While a supercell may contain a tornado, a supercell’s rear-flank downdraft (RFD) can also produce damaging winds. The RFD is a downward rush of air on the backside of a storm that descends along with the tornado, located just to the rear or southwest of the wall cloud, and causes the hook echo feature to be visible on radar images as precipitation is wrapped around the updraft. The RFD can cause strong surface winds and occasional embedded downbursts that can lead to severe wind damage. Some wind gusts can reach 80-100 mph in the RFD, and the damage those winds cause can be mistaken for tornado damage until NWS surveys verify the cause. Damage from RFD winds are sometimes described by their scale as a microburst or macroburst.

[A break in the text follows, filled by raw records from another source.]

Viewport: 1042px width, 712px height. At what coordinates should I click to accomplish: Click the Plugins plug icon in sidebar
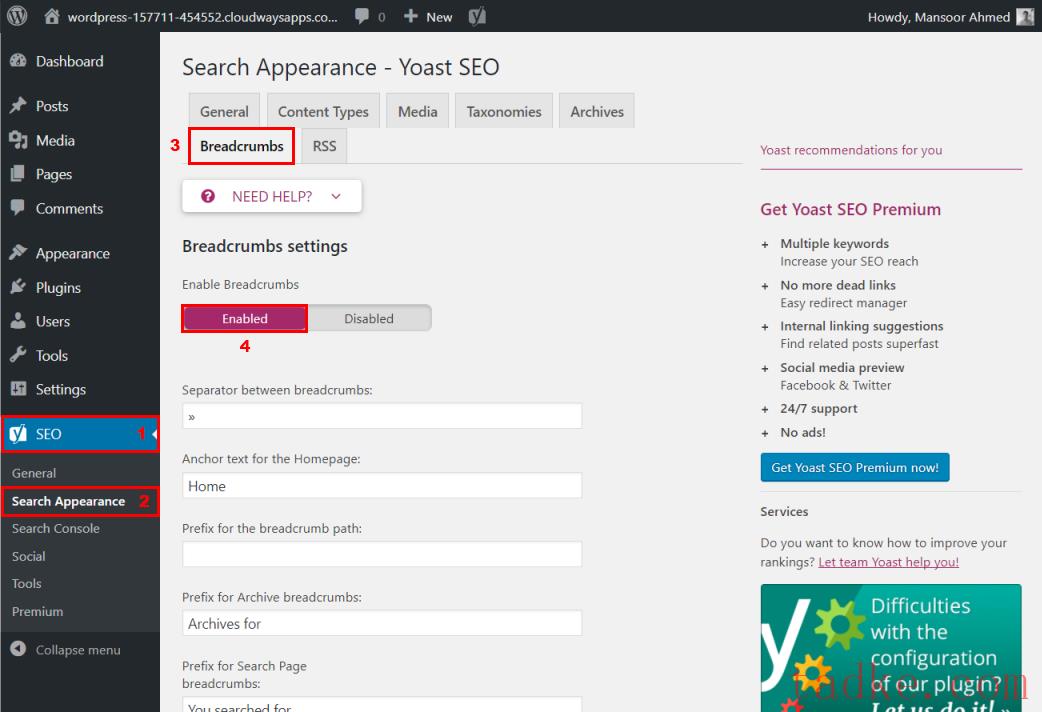[x=18, y=288]
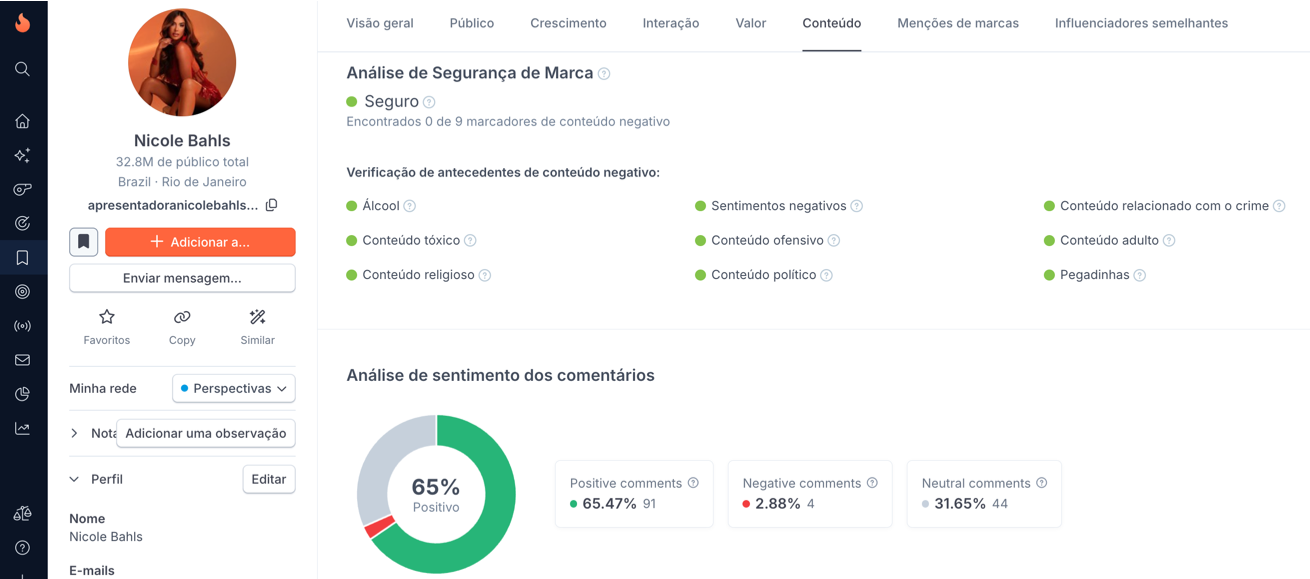This screenshot has width=1310, height=579.
Task: Click the Adicionar a... button
Action: 200,242
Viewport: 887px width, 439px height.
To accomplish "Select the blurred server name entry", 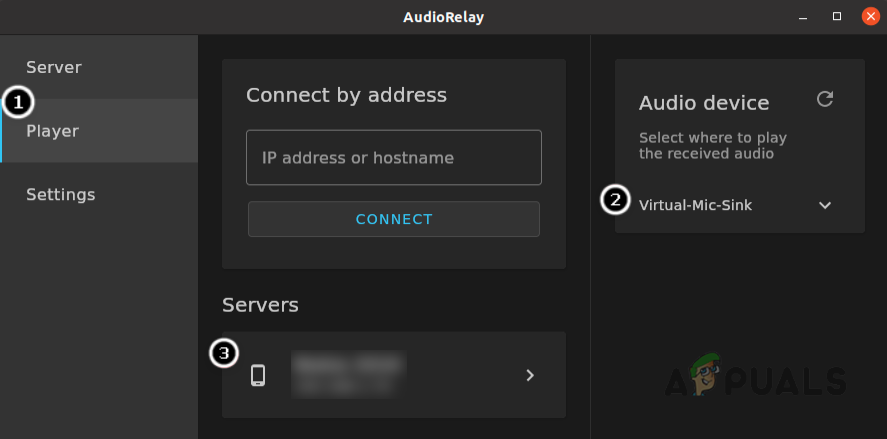I will [347, 372].
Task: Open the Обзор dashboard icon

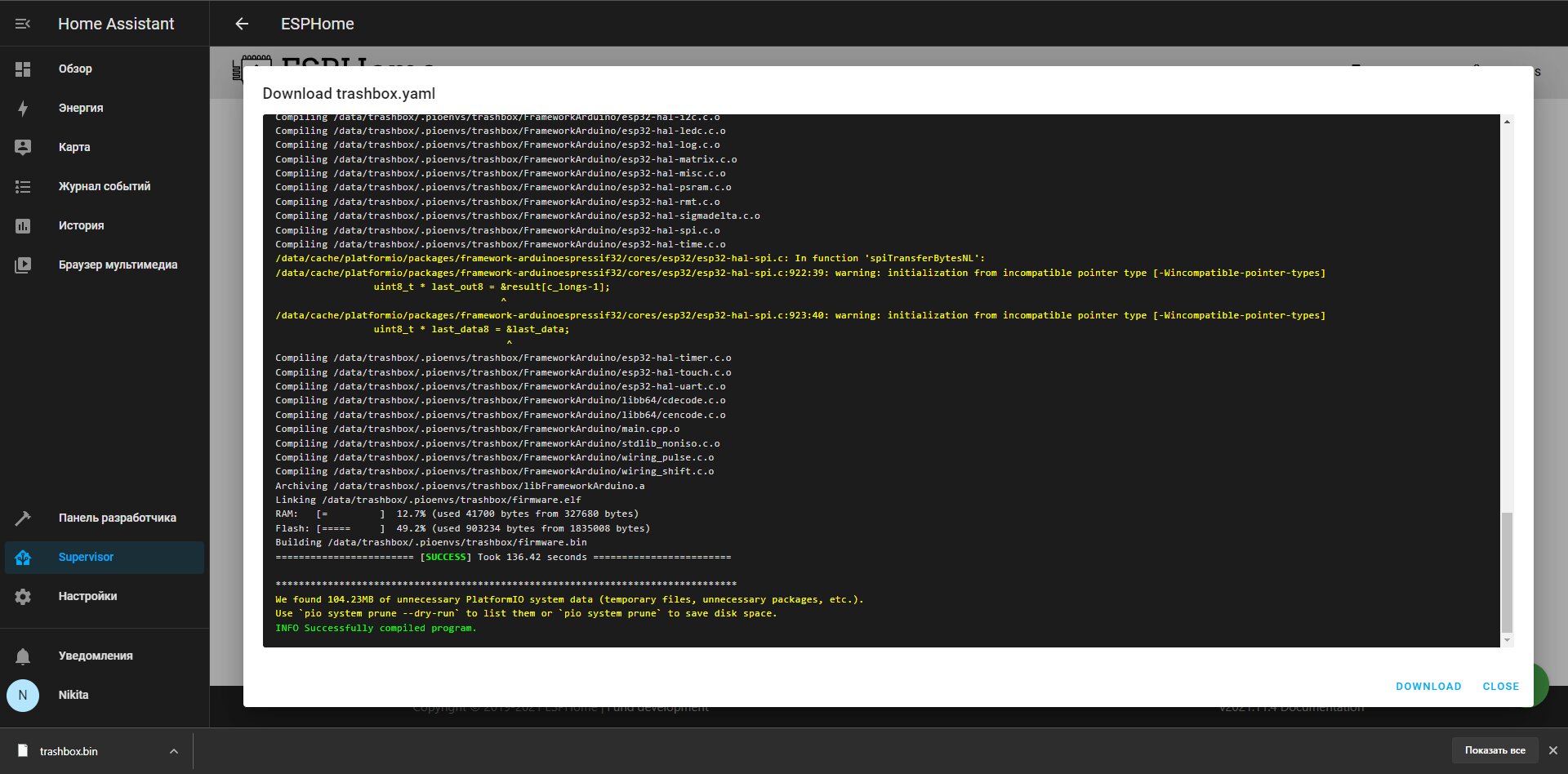Action: (x=23, y=69)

Photos shared by the National Weather Service show examples of a wet microburst (top) and dry microburst (bottom).

Bow Echoes & Derechos

A squall line may begin to show a bowing curvature on radar when higher momentum, unidirectional winds in the upper atmosphere are transported down to the surface. Once the strong winds reach the surface, the wind accelerates outward as the cooler, denser air of the thunderstorm’s rain-cooled downdraft, known as the cold pool, hugs the surface and spreads forward. As the cold pool strengthens, a rear inflow develops on the back side of the line of storms and these processes can cause the radar depiction to take on a bowing shape.

The leading edge of the cold pool is called the gust front, and along this boundary, warm, moist, less-dense air is lifted, generating new thunderstorm cells. The regeneration of storms along the gust front and balanced outflow of the cold pool allows the bow echo to reach a semi-steady state.

Hail occurs with more frequency in the United States than anywhere else in the world. Hail climatology in the US is concentrated in the eastern two-thirds of the country while hail occurrence west of the Rocky Mountains is rare. The Great Plains and the front range of the Rocky Mountains boast the most frequent and severe hail occurrence whereas eastern portions of the US experience comparatively lower hail frequency and severity.

Over the lifecycle of a long-lived supercell thunderstorm, more hailstones are grown than there are trees on the planet. Because supercells are the most prolific hail producers, they will be the focus for understanding the journey of a hailstone.

Hail Embryos

All hailstones begin as hail embryos. Most hail embryos are graupel particles, but sleet pellets, small debris, and bugs can also serve as embryos. Graupel particles are small, spongy collections of frozen water droplets.

Hail Growth

Thunderstorm updrafts ingest these hail embryos and lift them up above the freezing level where they encounter supercooled liquid water droplets. These encounters allow the embryo to grow into a hailstone. The layer within a thunderstorm updraft where this happens is known as the Hail Growth Zone (HGZ) and is typically characterized with temperatures between –10° C and –30° C.

Supercooled water droplets in the HGZ remain as liquid water because the water molecules have difficulty arranging into the hexagonal structure of ice. When a supercooled water droplet touches a hail embryo, the droplet seemingly instantaneously turns to ice because the embryo provides a template for the droplet to build its ice structure. This process is known as accretion and is the primary way an embryo grows into a hailstone. Accretion happens at different rates within the HGZ.

There are two main types of hailstone growth: wet growth and dry growth. Factors that control the type of hailstone growth include:

• Varying rates of accretion,
• Size, temperature, and velocity of supercooled liquid water droplets.
• Temperature of the growing hailstone.

Wet growth occurs when supercooled liquid water droplets to freeze completely upon contact with the hail embryo, and the supercooled droplet has time to fill cavities within the hailstone before freezing. Wet growth is also known as high-density growth.

Conversely, dry growth occurs when growth factors allow the droplets to freeze in spherical shapes immediately upon contact with the hail embryo, leaving air pockets between each other. Dry growth is also known as low-density growth.

Wet growth appears clear, and dry growth appears as opaque, white ice. A cross-section of a hailstone tells the story of growth conditions that the hailstone went through, much like rings on a tree stump.